Start of Exercise material

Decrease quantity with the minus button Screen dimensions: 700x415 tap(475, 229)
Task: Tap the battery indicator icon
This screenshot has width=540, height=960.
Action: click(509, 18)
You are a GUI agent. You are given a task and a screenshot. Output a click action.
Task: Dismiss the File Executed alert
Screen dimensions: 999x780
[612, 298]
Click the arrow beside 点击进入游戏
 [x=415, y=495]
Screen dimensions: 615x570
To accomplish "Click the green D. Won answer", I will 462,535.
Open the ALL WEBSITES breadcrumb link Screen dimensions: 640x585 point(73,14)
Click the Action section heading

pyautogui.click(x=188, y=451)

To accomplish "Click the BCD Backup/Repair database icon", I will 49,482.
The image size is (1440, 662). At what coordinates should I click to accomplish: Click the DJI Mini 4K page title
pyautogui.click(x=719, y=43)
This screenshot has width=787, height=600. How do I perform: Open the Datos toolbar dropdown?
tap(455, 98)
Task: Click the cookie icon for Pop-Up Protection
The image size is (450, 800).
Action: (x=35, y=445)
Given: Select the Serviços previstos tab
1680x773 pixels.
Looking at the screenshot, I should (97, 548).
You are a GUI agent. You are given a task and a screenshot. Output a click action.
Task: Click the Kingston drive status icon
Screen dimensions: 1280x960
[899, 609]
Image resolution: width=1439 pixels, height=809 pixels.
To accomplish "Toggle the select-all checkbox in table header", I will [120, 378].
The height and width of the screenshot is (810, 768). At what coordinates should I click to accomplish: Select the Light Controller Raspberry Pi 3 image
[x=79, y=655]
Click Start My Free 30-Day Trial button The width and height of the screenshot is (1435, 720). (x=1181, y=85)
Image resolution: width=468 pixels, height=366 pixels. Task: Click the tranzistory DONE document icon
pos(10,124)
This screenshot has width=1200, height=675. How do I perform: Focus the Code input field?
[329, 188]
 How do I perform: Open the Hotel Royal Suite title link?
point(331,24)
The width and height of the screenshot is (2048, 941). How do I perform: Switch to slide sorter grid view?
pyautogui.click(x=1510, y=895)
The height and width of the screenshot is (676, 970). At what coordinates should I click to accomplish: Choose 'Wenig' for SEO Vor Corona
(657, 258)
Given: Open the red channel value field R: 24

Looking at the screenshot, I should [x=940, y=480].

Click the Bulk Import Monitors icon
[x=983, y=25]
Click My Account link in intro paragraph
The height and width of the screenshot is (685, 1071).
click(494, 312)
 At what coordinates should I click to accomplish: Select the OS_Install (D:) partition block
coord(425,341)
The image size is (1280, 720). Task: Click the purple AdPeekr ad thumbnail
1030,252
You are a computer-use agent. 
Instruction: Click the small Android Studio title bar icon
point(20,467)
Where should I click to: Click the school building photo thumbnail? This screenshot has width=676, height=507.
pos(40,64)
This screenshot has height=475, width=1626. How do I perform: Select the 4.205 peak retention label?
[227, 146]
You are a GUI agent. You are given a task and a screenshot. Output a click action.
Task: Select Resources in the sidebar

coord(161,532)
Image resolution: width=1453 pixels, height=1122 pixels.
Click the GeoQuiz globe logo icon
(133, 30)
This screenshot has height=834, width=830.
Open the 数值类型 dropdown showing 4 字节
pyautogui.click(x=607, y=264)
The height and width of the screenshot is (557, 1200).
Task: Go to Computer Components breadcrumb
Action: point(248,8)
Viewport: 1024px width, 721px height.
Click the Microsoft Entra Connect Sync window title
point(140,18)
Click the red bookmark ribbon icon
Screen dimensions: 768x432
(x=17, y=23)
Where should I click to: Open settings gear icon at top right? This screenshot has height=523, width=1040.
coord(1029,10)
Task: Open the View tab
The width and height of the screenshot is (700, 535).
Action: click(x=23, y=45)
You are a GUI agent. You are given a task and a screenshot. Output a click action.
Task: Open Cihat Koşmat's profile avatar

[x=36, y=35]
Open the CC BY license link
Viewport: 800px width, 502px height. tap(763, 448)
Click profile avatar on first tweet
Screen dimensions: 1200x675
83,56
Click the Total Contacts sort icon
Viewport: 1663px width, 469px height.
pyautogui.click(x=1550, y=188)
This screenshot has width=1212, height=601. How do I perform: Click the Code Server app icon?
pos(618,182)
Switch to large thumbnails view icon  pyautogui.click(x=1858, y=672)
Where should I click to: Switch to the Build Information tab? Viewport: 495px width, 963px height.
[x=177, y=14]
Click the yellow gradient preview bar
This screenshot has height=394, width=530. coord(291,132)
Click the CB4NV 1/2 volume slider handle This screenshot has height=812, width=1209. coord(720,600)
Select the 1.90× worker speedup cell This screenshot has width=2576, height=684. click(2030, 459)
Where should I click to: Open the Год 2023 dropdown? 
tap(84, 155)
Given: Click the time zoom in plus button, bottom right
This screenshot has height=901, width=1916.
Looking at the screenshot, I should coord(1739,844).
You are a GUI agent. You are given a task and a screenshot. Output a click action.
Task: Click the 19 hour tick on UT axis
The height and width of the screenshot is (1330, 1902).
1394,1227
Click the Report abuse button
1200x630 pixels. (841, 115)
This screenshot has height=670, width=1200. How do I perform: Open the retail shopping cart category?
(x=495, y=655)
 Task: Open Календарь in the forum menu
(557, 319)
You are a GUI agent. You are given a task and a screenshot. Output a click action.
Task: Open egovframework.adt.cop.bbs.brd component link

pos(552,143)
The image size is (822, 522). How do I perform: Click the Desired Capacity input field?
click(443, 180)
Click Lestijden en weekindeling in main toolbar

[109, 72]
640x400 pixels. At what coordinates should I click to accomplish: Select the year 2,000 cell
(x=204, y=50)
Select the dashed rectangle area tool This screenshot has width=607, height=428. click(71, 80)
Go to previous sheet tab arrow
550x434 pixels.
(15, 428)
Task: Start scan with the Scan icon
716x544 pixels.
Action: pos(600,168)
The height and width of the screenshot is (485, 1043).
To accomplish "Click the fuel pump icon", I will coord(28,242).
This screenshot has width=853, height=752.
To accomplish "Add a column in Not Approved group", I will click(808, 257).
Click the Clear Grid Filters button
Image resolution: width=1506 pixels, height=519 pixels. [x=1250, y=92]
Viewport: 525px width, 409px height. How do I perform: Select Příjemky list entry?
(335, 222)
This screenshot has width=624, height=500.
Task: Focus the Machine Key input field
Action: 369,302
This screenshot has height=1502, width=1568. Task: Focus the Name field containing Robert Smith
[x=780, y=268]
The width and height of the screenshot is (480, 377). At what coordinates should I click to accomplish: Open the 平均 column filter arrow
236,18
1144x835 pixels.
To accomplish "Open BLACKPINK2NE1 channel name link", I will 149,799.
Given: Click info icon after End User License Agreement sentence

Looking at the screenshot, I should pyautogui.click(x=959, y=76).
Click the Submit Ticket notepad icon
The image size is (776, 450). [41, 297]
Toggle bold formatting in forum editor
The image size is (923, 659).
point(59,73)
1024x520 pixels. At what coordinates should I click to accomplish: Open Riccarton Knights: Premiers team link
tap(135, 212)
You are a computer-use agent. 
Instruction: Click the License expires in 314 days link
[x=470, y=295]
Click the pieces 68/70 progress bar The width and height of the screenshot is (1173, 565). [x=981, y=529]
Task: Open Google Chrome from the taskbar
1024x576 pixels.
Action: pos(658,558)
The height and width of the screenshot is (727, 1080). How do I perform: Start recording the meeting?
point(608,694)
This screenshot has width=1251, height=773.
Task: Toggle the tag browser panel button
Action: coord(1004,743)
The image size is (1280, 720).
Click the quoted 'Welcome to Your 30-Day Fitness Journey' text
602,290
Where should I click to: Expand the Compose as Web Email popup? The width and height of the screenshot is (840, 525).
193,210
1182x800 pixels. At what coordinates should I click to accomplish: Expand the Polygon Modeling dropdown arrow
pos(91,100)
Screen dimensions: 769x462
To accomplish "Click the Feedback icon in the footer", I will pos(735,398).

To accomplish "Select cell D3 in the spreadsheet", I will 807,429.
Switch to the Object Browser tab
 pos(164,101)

End of Exercise material

- **Exercise instructions**
Word for word, restate the entries from the first line to the line that has "Click Start My", both included, and nothing else.

- **Result of the exercise**
Decrease quantity with the minus button Screen dimensions: 700x415 tap(475, 229)
Task: Tap the battery indicator icon
This screenshot has width=540, height=960.
Action: click(509, 18)
You are a GUI agent. You are given a task and a screenshot. Output a click action.
Task: Dismiss the File Executed alert
Screen dimensions: 999x780
[612, 298]
Click the arrow beside 点击进入游戏
 [x=415, y=495]
Screen dimensions: 615x570
To accomplish "Click the green D. Won answer", I will 462,535.
Open the ALL WEBSITES breadcrumb link Screen dimensions: 640x585 point(73,14)
Click the Action section heading

pyautogui.click(x=188, y=451)

To accomplish "Click the BCD Backup/Repair database icon", I will 49,482.
The image size is (1440, 662). At what coordinates should I click to accomplish: Click the DJI Mini 4K page title
pyautogui.click(x=719, y=43)
This screenshot has width=787, height=600. How do I perform: Open the Datos toolbar dropdown?
tap(455, 98)
Task: Click the cookie icon for Pop-Up Protection
The image size is (450, 800).
Action: (x=35, y=445)
Given: Select the Serviços previstos tab
1680x773 pixels.
Looking at the screenshot, I should (97, 548).
You are a GUI agent. You are given a task and a screenshot. Output a click action.
Task: Click the Kingston drive status icon
Screen dimensions: 1280x960
[899, 609]
Image resolution: width=1439 pixels, height=809 pixels.
To accomplish "Toggle the select-all checkbox in table header", I will [120, 378].
The height and width of the screenshot is (810, 768). At what coordinates should I click to accomplish: Select the Light Controller Raspberry Pi 3 image
[x=79, y=655]
Click Start My Free 30-Day Trial button The width and height of the screenshot is (1435, 720). (x=1181, y=85)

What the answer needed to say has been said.